Write out every row below as a numbered list, skipping the blank lines.
»»
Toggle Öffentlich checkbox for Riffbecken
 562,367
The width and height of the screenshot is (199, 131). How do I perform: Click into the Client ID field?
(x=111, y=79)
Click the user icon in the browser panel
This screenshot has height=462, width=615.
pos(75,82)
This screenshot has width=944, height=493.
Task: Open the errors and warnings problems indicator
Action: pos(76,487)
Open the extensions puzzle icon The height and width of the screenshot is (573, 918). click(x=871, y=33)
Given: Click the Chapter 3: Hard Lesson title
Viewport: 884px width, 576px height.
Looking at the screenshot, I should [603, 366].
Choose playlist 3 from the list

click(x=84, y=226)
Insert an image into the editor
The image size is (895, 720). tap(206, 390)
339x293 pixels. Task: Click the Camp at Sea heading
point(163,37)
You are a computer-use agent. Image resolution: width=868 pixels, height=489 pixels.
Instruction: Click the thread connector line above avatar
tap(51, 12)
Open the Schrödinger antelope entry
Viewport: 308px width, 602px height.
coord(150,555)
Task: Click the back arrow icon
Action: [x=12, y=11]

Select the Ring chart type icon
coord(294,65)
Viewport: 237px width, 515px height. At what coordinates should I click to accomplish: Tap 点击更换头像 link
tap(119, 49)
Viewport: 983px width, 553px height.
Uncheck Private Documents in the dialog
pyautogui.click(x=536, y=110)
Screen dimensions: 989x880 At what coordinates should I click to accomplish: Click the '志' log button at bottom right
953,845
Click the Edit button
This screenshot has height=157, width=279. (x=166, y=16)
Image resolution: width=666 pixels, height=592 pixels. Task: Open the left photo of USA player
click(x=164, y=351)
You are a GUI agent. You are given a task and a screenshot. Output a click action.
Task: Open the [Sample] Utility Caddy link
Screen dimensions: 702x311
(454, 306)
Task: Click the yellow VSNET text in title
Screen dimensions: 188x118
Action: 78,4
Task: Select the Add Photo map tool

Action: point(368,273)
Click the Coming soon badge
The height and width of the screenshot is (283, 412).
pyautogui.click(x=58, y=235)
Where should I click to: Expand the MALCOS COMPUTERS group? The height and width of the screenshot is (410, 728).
««
Problem solution:
1. Toggle Öffentlich checkbox for Riffbecken
2.  562,367
3. The width and height of the screenshot is (199, 131). How do I perform: Click into the Client ID field?
4. (x=111, y=79)
5. Click the user icon in the browser panel
6. This screenshot has height=462, width=615.
7. pos(75,82)
8. This screenshot has width=944, height=493.
9. Task: Open the errors and warnings problems indicator
10. Action: pos(76,487)
11. Open the extensions puzzle icon The height and width of the screenshot is (573, 918). click(x=871, y=33)
12. Given: Click the Chapter 3: Hard Lesson title
13. Viewport: 884px width, 576px height.
14. Looking at the screenshot, I should [603, 366].
15. Choose playlist 3 from the list
16. click(x=84, y=226)
17. Insert an image into the editor
18. The image size is (895, 720). tap(206, 390)
19. 339x293 pixels. Task: Click the Camp at Sea heading
20. point(163,37)
21. You are a computer-use agent. Image resolution: width=868 pixels, height=489 pixels.
22. Instruction: Click the thread connector line above avatar
23. tap(51, 12)
24. Open the Schrödinger antelope entry
25. Viewport: 308px width, 602px height.
26. coord(150,555)
27. Task: Click the back arrow icon
28. Action: [x=12, y=11]
29. Select the Ring chart type icon
30. coord(294,65)
31. Viewport: 237px width, 515px height. At what coordinates should I click to accomplish: Tap 点击更换头像 link
32. tap(119, 49)
33. Viewport: 983px width, 553px height.
34. Uncheck Private Documents in the dialog
35. pyautogui.click(x=536, y=110)
36. Screen dimensions: 989x880 At what coordinates should I click to accomplish: Click the '志' log button at bottom right
37. 953,845
38. Click the Edit button
39. This screenshot has height=157, width=279. (x=166, y=16)
40. Image resolution: width=666 pixels, height=592 pixels. Task: Open the left photo of USA player
41. click(x=164, y=351)
42. You are a GUI agent. You are given a task and a screenshot. Output a click action.
43. Task: Open the [Sample] Utility Caddy link
44. Screen dimensions: 702x311
45. (454, 306)
46. Task: Click the yellow VSNET text in title
47. Screen dimensions: 188x118
48. Action: 78,4
49. Task: Select the Add Photo map tool
50. Action: point(368,273)
51. Click the Coming soon badge
52. The height and width of the screenshot is (283, 412).
53. pyautogui.click(x=58, y=235)
54. Where should I click to: Expand the MALCOS COMPUTERS group? The height and width of the screenshot is (410, 728).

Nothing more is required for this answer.